PROBLEM DETAILS:
Rewrite the stretch of the listing below, from its start through the line containing "Action: [x=1238, y=457]", with "folder" changed to "directory" and nothing else altered. Leave the pictures out of your answer.

── DATA TO USE ──

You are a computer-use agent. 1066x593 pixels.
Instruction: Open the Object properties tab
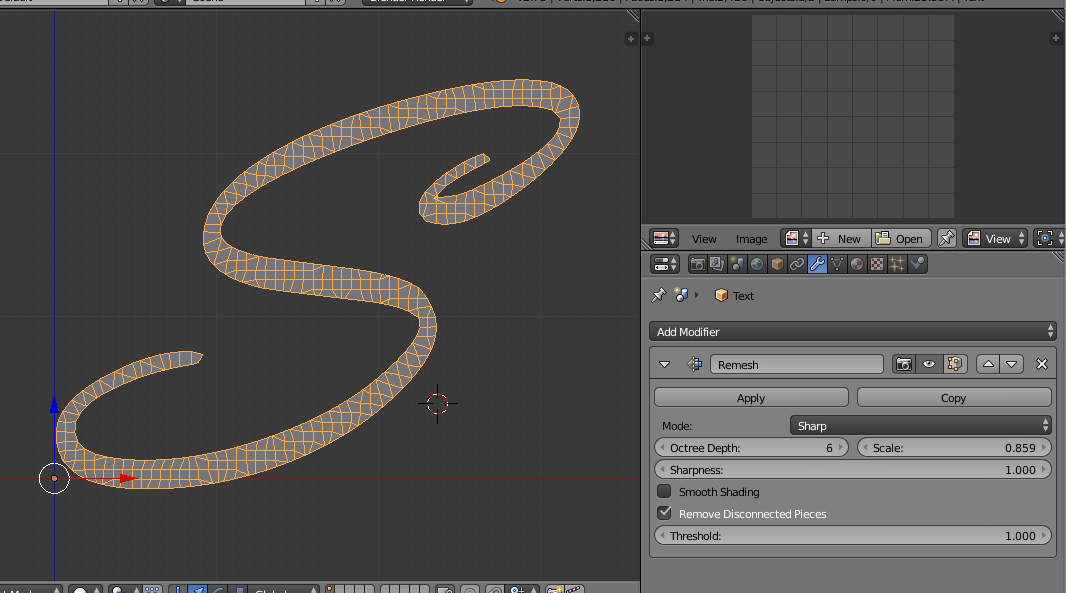point(777,264)
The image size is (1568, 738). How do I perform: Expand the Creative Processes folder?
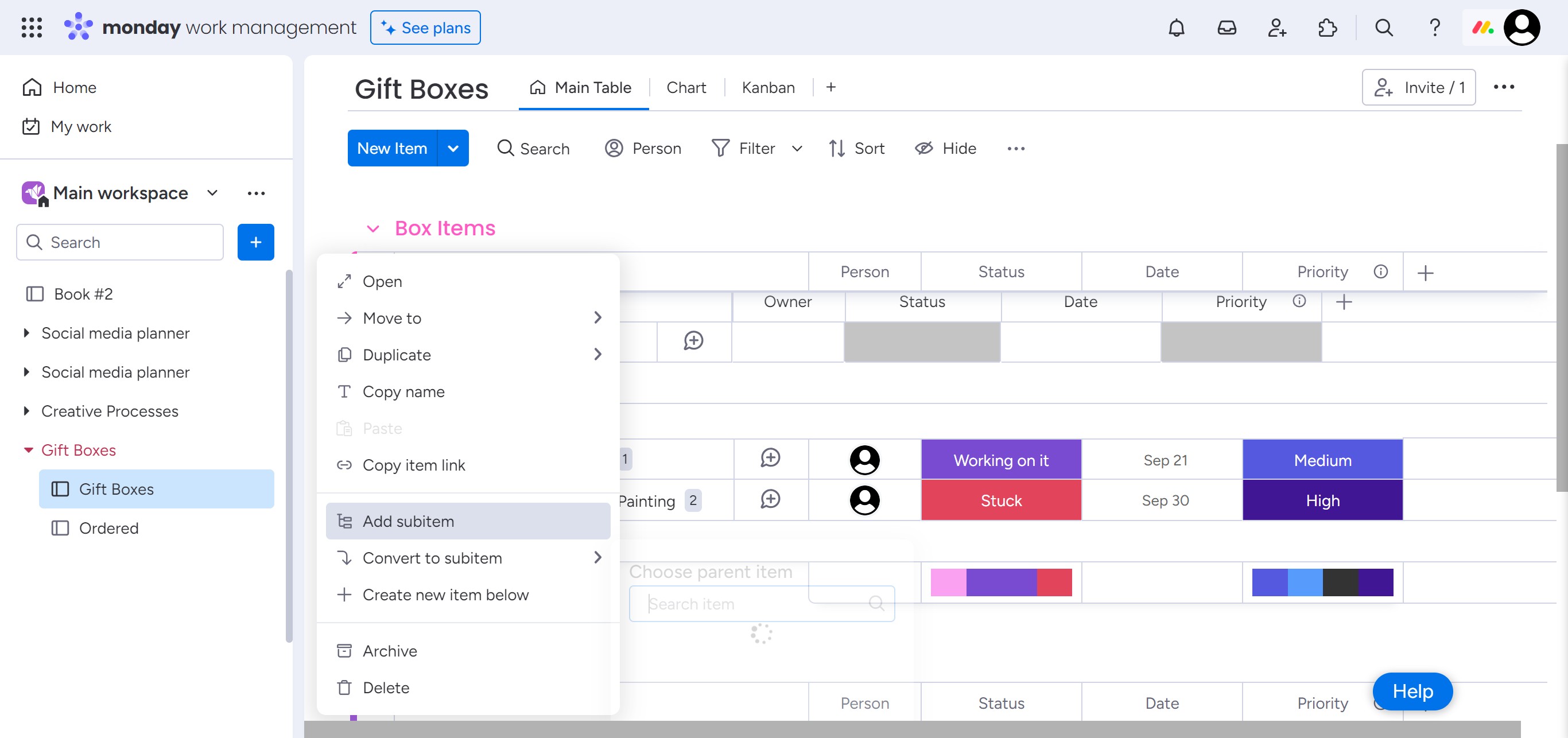(x=26, y=411)
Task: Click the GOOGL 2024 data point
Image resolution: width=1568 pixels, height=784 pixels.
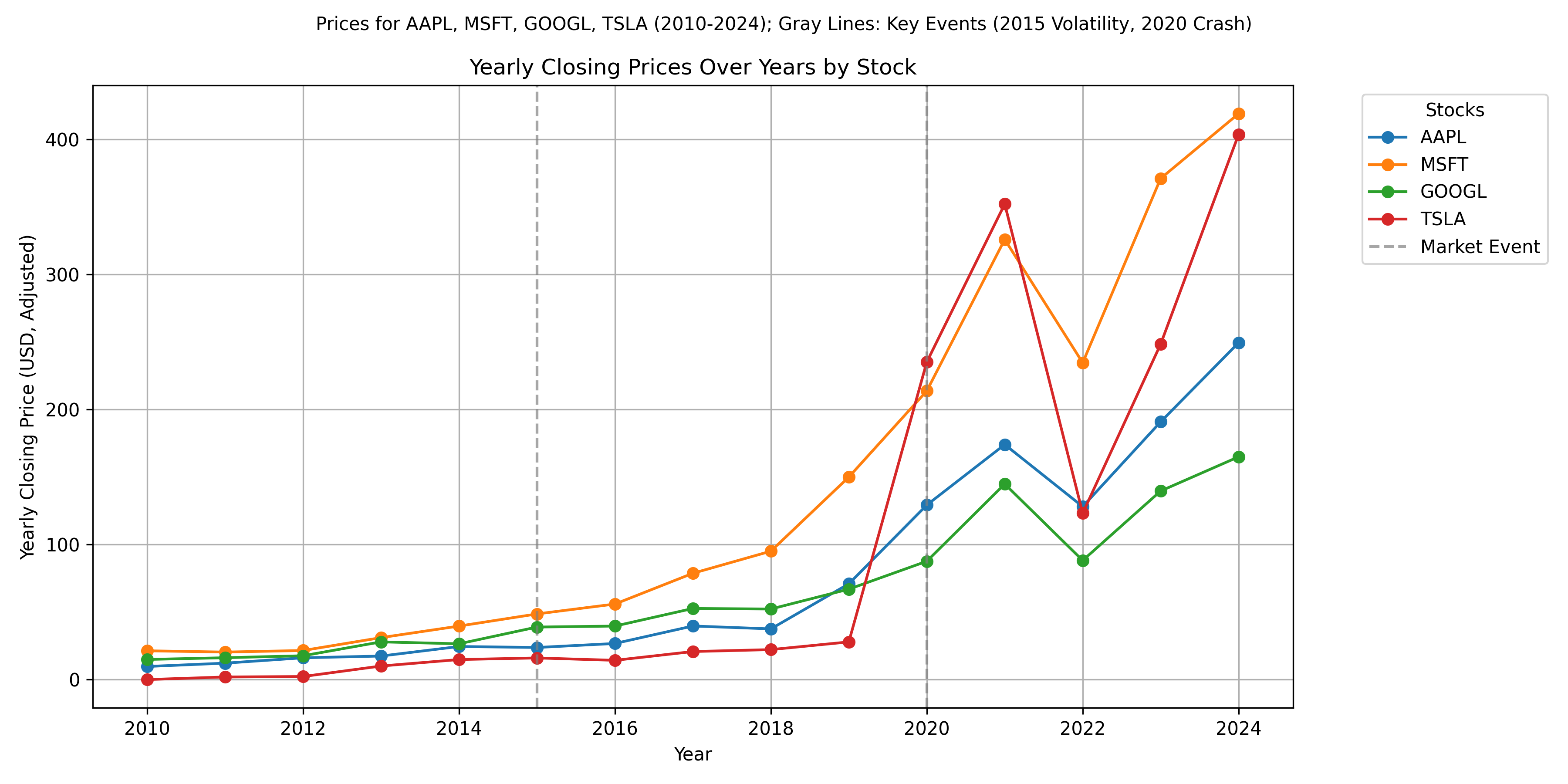Action: [x=1238, y=457]
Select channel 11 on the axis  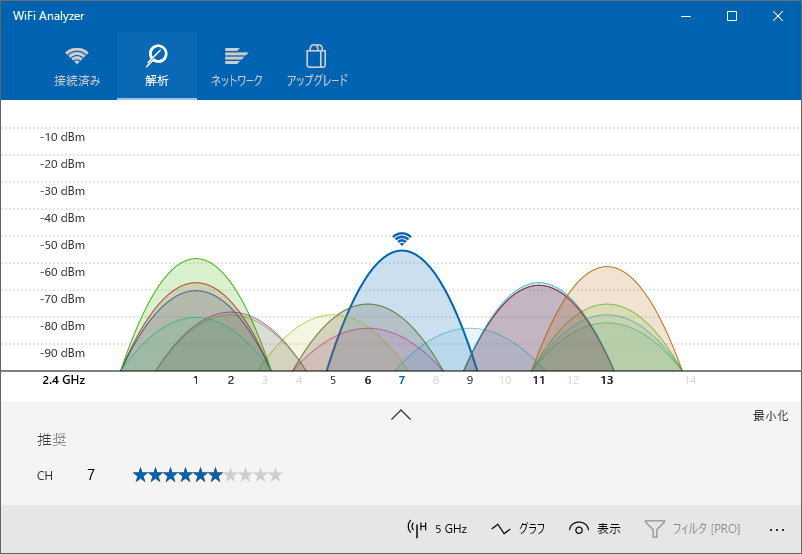click(538, 380)
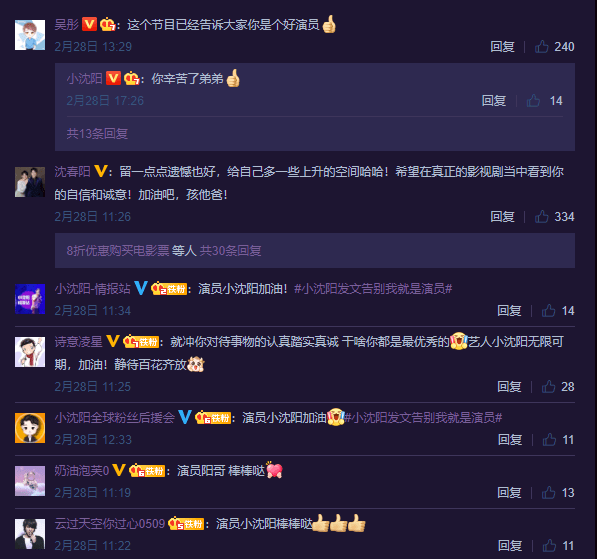597x559 pixels.
Task: Open the username 诗意凌星 profile
Action: point(78,342)
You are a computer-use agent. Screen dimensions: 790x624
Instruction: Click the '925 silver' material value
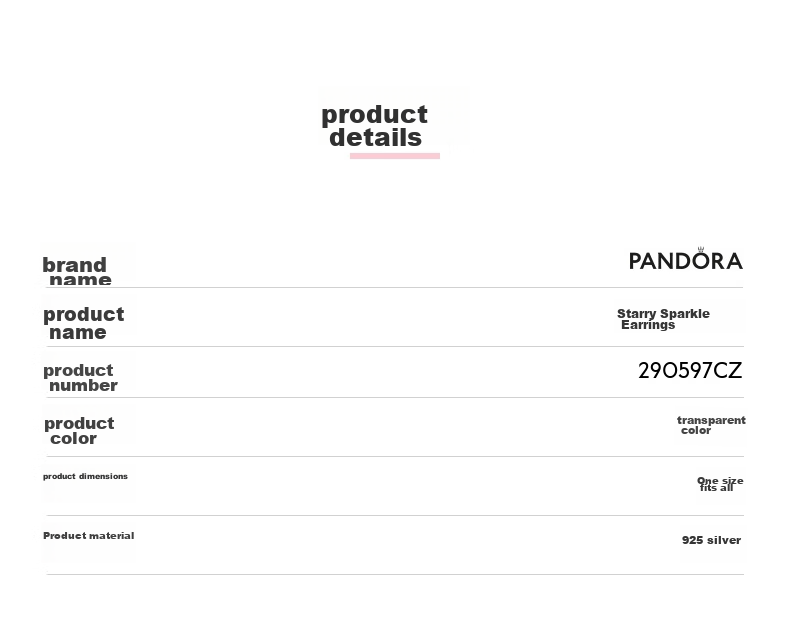[711, 540]
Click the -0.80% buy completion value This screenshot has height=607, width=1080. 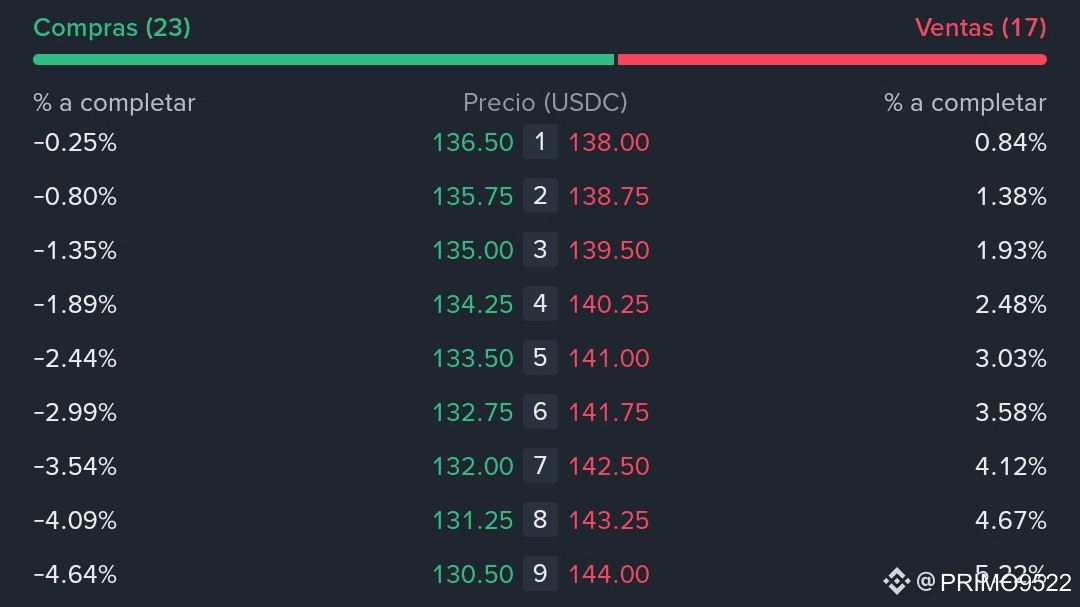(75, 197)
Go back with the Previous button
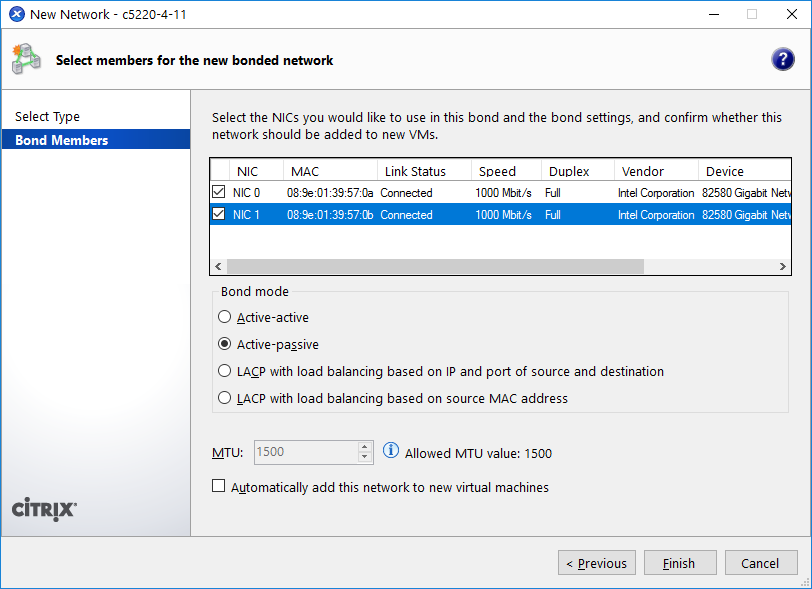The height and width of the screenshot is (589, 812). tap(597, 563)
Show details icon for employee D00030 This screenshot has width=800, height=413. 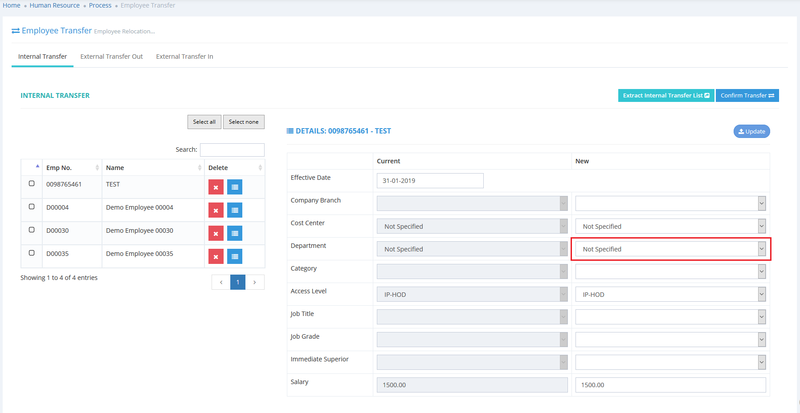click(x=234, y=233)
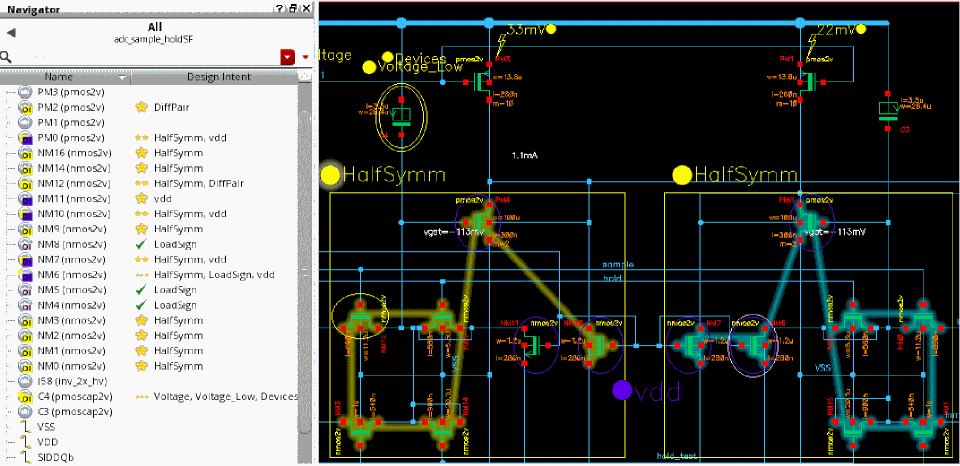Viewport: 960px width, 466px height.
Task: Undock the Navigator panel using float button
Action: pos(292,8)

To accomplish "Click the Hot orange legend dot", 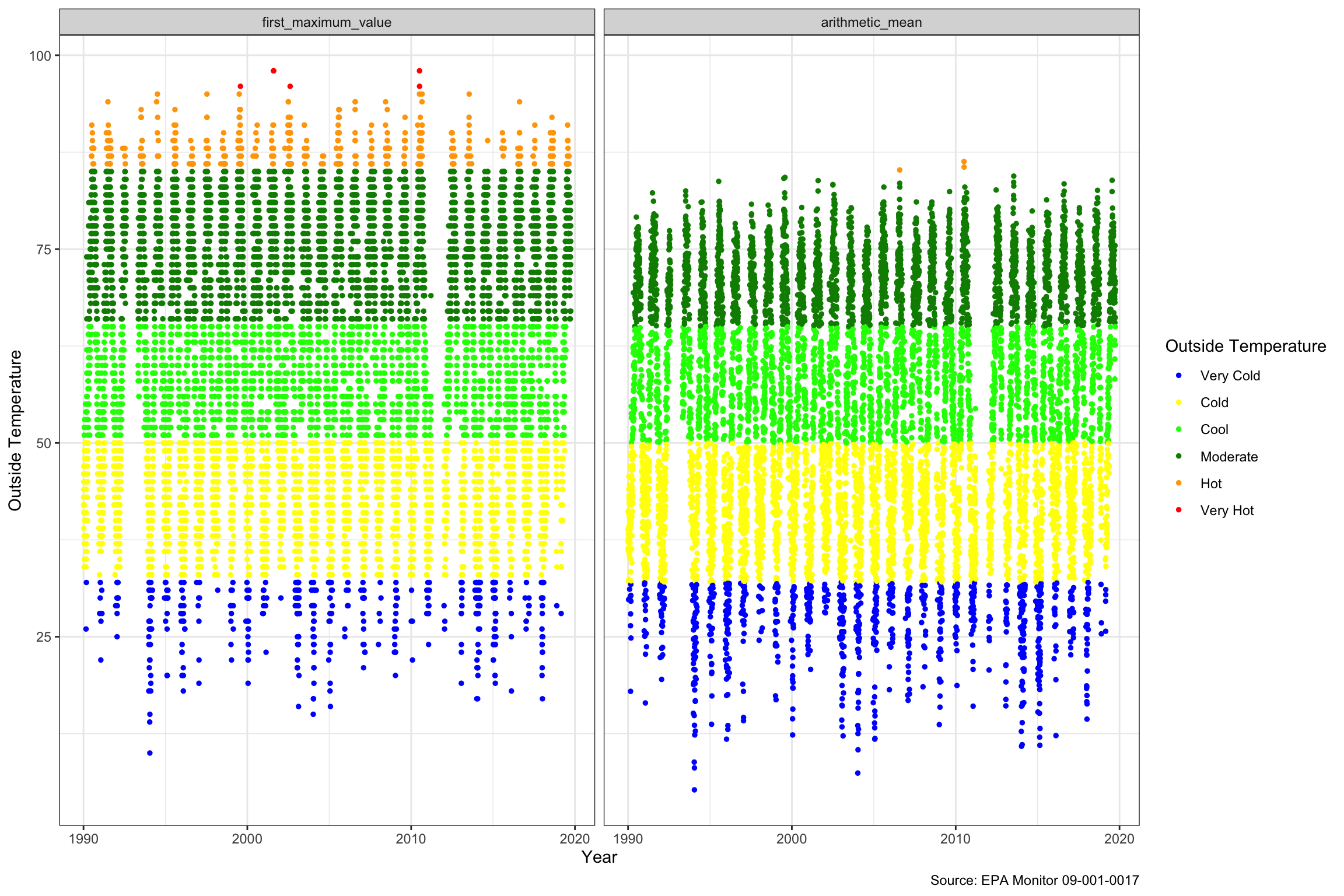I will [1179, 483].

───

RESULT OF THE TASK:
You are a computer-use agent. 1066x593 pixels.
Instruction: Open the Object properties tab
point(777,264)
The image size is (1568, 738). How do I perform: Expand the Creative Processes directory?
(x=26, y=411)
Task: Click the GOOGL 2024 data point
Image resolution: width=1568 pixels, height=784 pixels.
Action: [x=1238, y=457]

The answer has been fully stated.